━━ Dataset excerpts ━━

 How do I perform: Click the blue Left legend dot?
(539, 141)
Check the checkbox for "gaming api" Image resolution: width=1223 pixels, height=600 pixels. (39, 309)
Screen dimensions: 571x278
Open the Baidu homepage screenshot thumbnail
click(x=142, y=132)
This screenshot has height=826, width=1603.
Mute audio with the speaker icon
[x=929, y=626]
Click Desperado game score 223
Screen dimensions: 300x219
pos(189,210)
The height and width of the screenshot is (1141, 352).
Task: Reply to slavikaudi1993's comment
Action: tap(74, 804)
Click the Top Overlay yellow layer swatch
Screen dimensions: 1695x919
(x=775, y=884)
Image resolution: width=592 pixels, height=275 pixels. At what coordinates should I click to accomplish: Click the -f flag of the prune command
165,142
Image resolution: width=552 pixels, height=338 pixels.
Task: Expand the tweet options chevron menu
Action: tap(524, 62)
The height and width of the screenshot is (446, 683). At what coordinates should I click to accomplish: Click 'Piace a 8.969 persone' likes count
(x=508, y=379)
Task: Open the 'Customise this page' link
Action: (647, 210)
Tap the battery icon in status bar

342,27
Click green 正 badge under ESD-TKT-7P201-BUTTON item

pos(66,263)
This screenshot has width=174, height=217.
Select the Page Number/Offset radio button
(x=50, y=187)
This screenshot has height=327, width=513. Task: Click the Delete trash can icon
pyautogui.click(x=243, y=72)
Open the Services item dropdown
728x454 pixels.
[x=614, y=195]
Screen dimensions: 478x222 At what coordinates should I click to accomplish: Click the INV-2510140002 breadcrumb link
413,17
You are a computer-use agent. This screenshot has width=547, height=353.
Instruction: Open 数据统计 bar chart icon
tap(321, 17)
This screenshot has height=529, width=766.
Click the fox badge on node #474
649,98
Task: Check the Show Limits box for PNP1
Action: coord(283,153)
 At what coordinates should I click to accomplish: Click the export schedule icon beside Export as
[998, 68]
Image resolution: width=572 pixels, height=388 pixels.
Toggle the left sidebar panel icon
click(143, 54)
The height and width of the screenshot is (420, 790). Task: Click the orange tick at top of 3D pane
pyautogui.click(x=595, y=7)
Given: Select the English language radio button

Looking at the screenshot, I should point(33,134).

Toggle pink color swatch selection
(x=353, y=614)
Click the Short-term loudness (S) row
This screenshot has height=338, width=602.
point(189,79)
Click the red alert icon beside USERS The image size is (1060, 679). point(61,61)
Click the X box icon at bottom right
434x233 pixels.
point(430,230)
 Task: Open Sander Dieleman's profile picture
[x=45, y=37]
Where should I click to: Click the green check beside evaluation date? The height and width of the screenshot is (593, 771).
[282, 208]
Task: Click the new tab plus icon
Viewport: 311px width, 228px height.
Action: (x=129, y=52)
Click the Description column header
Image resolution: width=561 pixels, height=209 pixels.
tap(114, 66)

━━━

Given exercise:
Rewrite all of the entries above, replacing every occurrence of "icon" with "symbol" and leaving everything else the same.

Task answer:
 How do I perform: Click the blue Left legend dot?
(539, 141)
Check the checkbox for "gaming api" Image resolution: width=1223 pixels, height=600 pixels. (39, 309)
Screen dimensions: 571x278
Open the Baidu homepage screenshot thumbnail
click(x=142, y=132)
This screenshot has height=826, width=1603.
Mute audio with the speaker symbol
[x=929, y=626]
Click Desperado game score 223
Screen dimensions: 300x219
pos(189,210)
The height and width of the screenshot is (1141, 352).
Task: Reply to slavikaudi1993's comment
Action: tap(74, 804)
Click the Top Overlay yellow layer swatch
Screen dimensions: 1695x919
(x=775, y=884)
Image resolution: width=592 pixels, height=275 pixels. At what coordinates should I click to accomplish: Click the -f flag of the prune command
165,142
Image resolution: width=552 pixels, height=338 pixels.
Task: Expand the tweet options chevron menu
Action: tap(524, 62)
The height and width of the screenshot is (446, 683). At what coordinates should I click to accomplish: Click 'Piace a 8.969 persone' likes count
(x=508, y=379)
Task: Open the 'Customise this page' link
Action: (647, 210)
Tap the battery symbol in status bar

342,27
Click green 正 badge under ESD-TKT-7P201-BUTTON item

pos(66,263)
This screenshot has width=174, height=217.
Select the Page Number/Offset radio button
(x=50, y=187)
This screenshot has height=327, width=513. Task: Click the Delete trash can symbol
pyautogui.click(x=243, y=72)
Open the Services item dropdown
728x454 pixels.
[x=614, y=195]
Screen dimensions: 478x222 At what coordinates should I click to accomplish: Click the INV-2510140002 breadcrumb link
413,17
You are a computer-use agent. This screenshot has width=547, height=353.
Instruction: Open 数据统计 bar chart symbol
tap(321, 17)
This screenshot has height=529, width=766.
Click the fox badge on node #474
649,98
Task: Check the Show Limits box for PNP1
Action: coord(283,153)
 At what coordinates should I click to accomplish: Click the export schedule symbol beside Export as
[998, 68]
Image resolution: width=572 pixels, height=388 pixels.
Toggle the left sidebar panel symbol
click(143, 54)
The height and width of the screenshot is (420, 790). Task: Click the orange tick at top of 3D pane
pyautogui.click(x=595, y=7)
Given: Select the English language radio button

Looking at the screenshot, I should point(33,134).

Toggle pink color swatch selection
(x=353, y=614)
Click the Short-term loudness (S) row
This screenshot has height=338, width=602.
point(189,79)
Click the red alert symbol beside USERS The image size is (1060, 679). point(61,61)
Click the X box symbol at bottom right
434x233 pixels.
point(430,230)
 Task: Open Sander Dieleman's profile picture
[x=45, y=37]
Where should I click to: Click the green check beside evaluation date? The height and width of the screenshot is (593, 771).
[282, 208]
Task: Click the new tab plus symbol
Viewport: 311px width, 228px height.
Action: (x=129, y=52)
Click the Description column header
Image resolution: width=561 pixels, height=209 pixels.
tap(114, 66)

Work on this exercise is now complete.